Unfortunately, this overlap between sleep apnea and obesity obscures the health effects of each condition. Many of the dangers related to sleep apnea, especially cardiovascular risks and type 2 diabetes, are shared risks between obesity and sleep apnea. This makes it hard to understand the independent impact of each condition.
But now a new study suggests that the mechanisms of harm of the two conditions are not as distinct as we had thought. Instead, this study suggests that sleep apnea worsens the health impact of fat tissue by triggering the release of inflammatory proteins.
Obesity and Inflammation
Inflammation is part of the body’s immune response.
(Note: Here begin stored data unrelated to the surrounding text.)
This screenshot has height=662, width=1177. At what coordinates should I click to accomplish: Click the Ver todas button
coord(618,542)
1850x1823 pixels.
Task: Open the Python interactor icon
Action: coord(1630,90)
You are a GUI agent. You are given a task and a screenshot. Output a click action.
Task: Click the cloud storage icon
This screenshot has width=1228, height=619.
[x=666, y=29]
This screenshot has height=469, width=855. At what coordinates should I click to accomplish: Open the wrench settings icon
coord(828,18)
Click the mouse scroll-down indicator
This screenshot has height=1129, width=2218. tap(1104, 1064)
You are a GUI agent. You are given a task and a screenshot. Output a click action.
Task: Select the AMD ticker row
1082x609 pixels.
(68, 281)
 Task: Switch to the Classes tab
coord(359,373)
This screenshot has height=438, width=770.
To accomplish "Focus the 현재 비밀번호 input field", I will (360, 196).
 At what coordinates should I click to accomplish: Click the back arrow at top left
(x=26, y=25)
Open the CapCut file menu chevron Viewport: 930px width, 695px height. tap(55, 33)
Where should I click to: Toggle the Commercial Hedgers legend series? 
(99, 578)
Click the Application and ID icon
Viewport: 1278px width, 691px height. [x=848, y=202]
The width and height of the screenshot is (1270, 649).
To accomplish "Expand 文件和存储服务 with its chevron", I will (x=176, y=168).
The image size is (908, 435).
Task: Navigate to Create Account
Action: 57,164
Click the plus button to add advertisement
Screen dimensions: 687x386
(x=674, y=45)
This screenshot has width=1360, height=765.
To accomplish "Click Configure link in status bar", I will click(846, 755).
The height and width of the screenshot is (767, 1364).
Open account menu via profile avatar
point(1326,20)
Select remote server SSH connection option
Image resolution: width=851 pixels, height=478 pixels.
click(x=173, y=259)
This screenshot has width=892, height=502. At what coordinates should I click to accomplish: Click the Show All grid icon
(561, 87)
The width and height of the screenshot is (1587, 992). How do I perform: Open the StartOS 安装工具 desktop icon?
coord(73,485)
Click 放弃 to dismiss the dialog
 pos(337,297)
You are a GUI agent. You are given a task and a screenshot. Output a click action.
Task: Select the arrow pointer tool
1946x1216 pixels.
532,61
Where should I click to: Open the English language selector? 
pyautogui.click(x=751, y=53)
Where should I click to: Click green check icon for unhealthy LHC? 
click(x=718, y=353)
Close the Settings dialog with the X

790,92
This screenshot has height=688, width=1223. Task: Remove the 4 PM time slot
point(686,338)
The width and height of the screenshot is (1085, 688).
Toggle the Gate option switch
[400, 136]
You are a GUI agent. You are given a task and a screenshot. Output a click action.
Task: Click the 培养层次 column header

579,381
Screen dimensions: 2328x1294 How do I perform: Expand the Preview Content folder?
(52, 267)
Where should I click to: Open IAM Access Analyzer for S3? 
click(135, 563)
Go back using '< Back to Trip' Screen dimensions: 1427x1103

When you’re wounded or fighting an infection, your body’s inflammatory response helps your body fight. But when the wound has healed and the infection stopped, inflammation should calm down, too. If it doesn’t, it can cause many serious health effects, such as diabetes, autoimmune disorders, and cancer-triggering DNA damage.
That’s part of the problems with being obese. Fat tissue doesn’t act as an inert repository of energy: it’s constantly releasing hormones to help your body regulate your metabolism. It also releases inflammatory proteins. This is why obesity triggers diabetes, and increases the risk of heart disease, cancer, and other illnesses with an inflammatory trigger.
Sleep Apnea Triggers Inflammatory Release from Fat
So, how does sleep apnea worsen the health impacts of fat? Partly because sleep apnea can impact the function of fat tissue. During sleep apnea, your body experiences intermittent hypoxia, periods where the body is short on oxygen.
Mostly, we talk about the effect of hypoxia on the brain, which causes it to awaken slightly to restore breathing. This creates the sleep disturbances that make you feel tired during the day. But all your tissues are impacted by hypoxia, including your fat.
There is evidence that when your fat tissues experience hypoxia, they change the hormones they release. They release more inflammatory compounds. This has the impact of leading the body toward health problems such as pancreatic dysfunction, insulin resistance, and type 2 diabetes.
Losing Weight Might Require Sleep Apnea Treatment
Weight loss can help reduce the impact of obesity and sleep apnea. But there’s a problem. Because sleep apnea impacts your metabolism, it can be hard to lose weight when you have sleep apnea.
Sleep apnea treatment may make it possible to lose weight, which, in turn, may reduce your sleep apnea, possibly even eliminate it.